Spatial periodic forcing can entrain a pattern-forming system in the same way as temporal periodic forcing can entrain an oscillator. The forcing can lock the pattern’s wave number to a fraction of the forcing wave number within tonguelike domains in the forcing parameter plane, it can increase the pattern’s amplitude, and it can also create patterns below their onset. We derive these results using a multiple-scale analysis of a spatially forced Swift-Hohenberg equation in one spatial dimension. In two spatial dimensions the one-dimensional forcing can induce a symmetry-breaking instability that leads to two-dimensional (2D) patterns, rectangular or oblique. These patterns resonate with the forcing by locking their wave-vector component in the forcing direction to half the forcing wave number. The range of this type of 2:1 resonance overlaps with the 1:1 resonance tongue of stripe patterns. Using a multiple-scale analysis in the overlap region we show that the 2D patterns can destabilize the 1:1 resonant stripes even at exact resonance. This result sheds new light on the use of spatial periodic forcing for controlling patterns.

**Mau, Y.**, A. Hagberg, and E. Meron (2012), Spatial Periodic Forcing Can Displace Patterns It Is Intended to Control, Phys.
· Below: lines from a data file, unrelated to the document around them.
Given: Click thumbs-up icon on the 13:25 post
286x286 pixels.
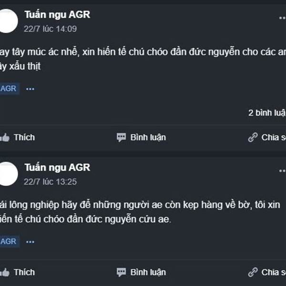Looking at the screenshot, I should click(x=5, y=272).
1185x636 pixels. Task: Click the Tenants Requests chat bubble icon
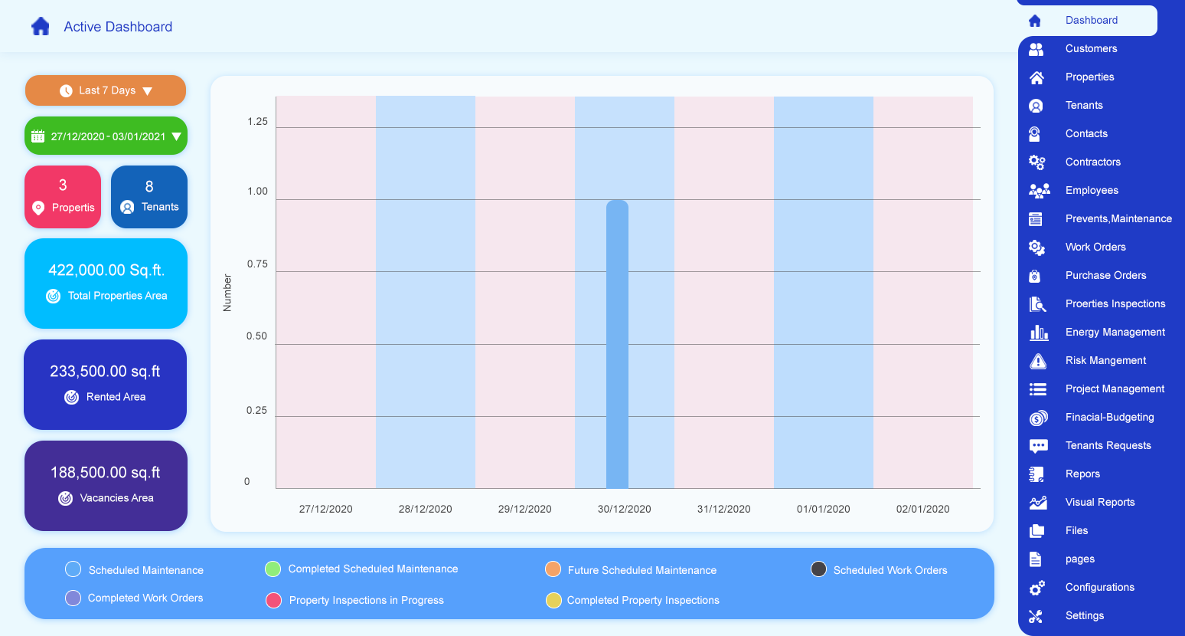pos(1038,446)
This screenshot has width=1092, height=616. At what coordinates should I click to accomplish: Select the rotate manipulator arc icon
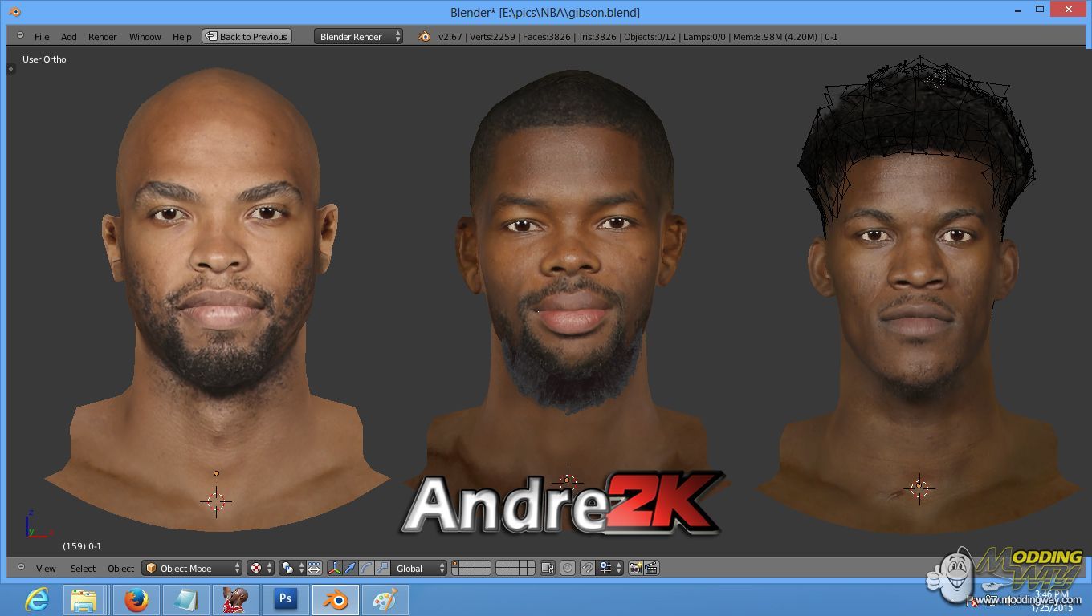click(x=366, y=568)
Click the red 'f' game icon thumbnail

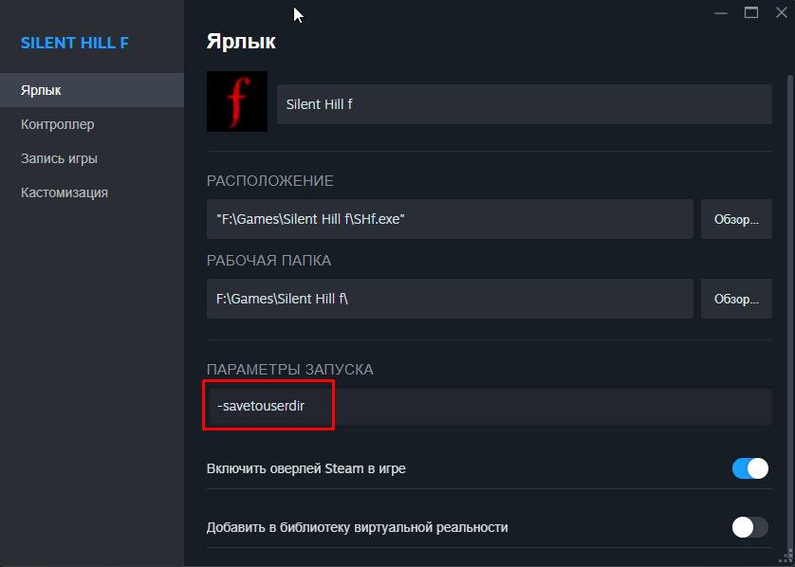[237, 101]
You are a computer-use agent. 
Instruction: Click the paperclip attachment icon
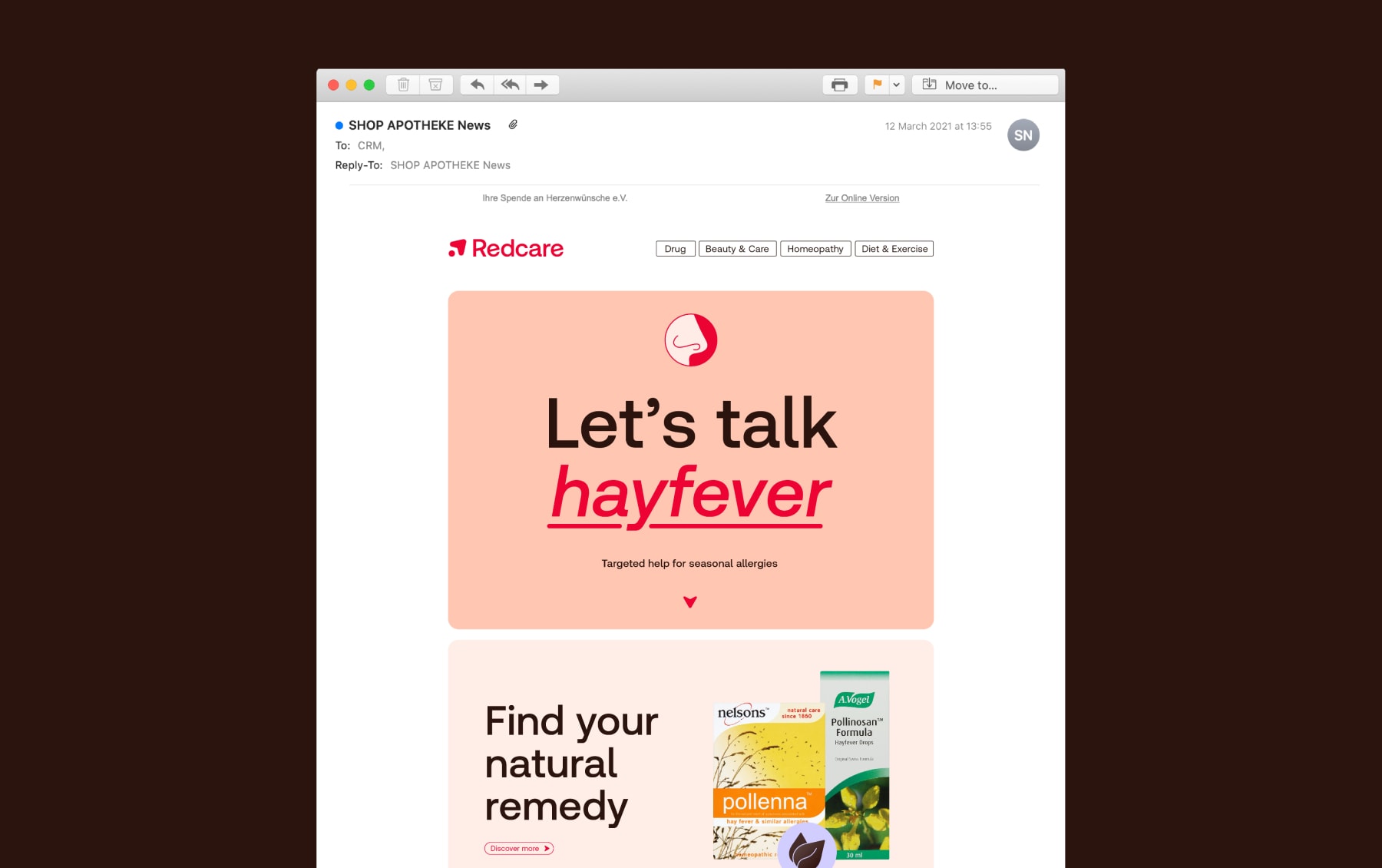click(x=513, y=124)
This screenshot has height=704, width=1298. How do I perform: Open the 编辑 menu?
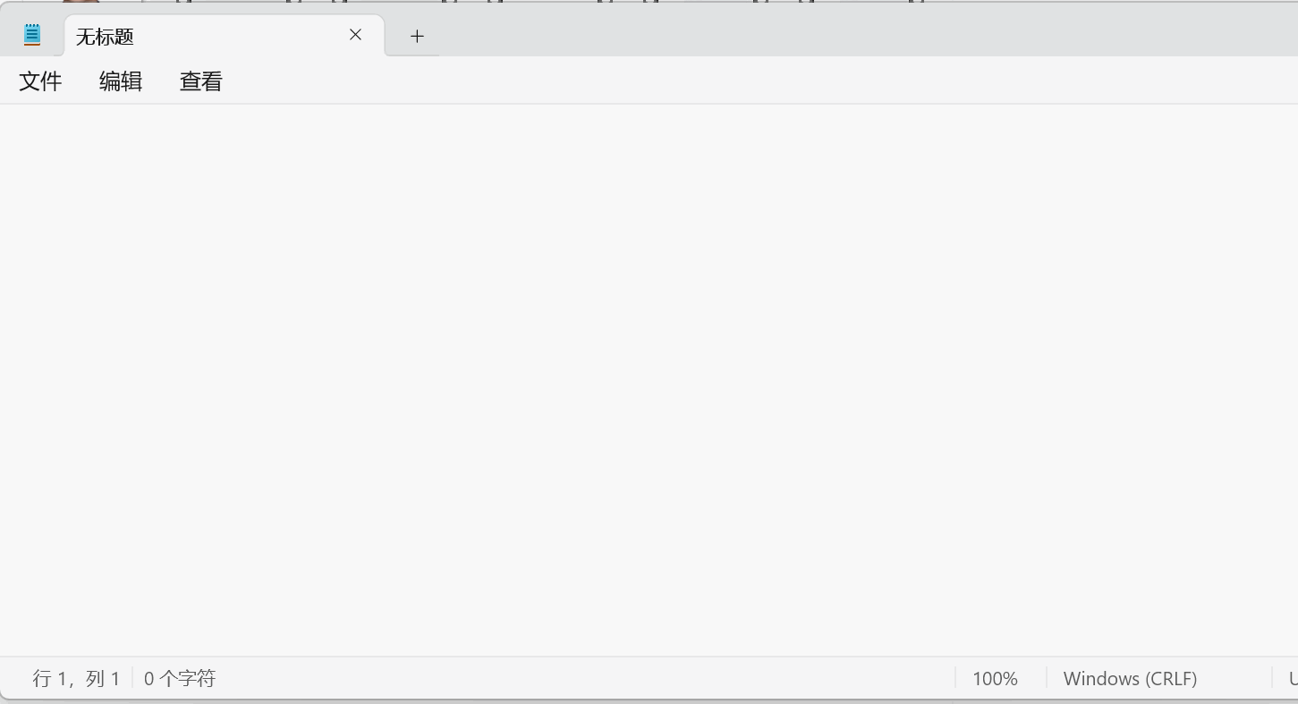(x=121, y=81)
Rev. Lett., 109(3), 34102, doi: 10.1103/PhysRevLett.109.034102.

Spatial periodic forcing of pattern-forming systems is an important, but lightly studied, method of controlling patterns. It can be used to control the amplitude and wave number of one-dimensional periodic patterns, to stabilize unstable patterns, and to induce them below instability onset. We show that, although in one spatial dimension the forcing acts to reinforce the patterns, in two dimensions it acts to destabilize or displace them by inducing two-dimensional rectangular and oblique patterns.

**Mau, Y.**, A. Hagberg, and E. Meron (2009), Dual-mode spiral vortices, Phys Rev E, 80(6), 65203, doi: 10.1103/PhysRevE.80.065203.

We show that spiral vortices in oscillatory systems can lose stability to secondary modes to form dual-mode spiral vortices. The secondary modes grow at the vortex core where the oscillation amplitude vanishes but are nonlinearly damped by the oscillatory mode away from the core. Gradients of the oscillation phase, induced by the hosted secondary mode, can lead to additional hosting events that culminate in periodic core oscillations or in a novel form of spatiotemporal chaos. The results of this study apply to physical, chemical, and biological systems that go through cusp-Hopf, fold-Hopf, and Hopf-Turing bifurcations.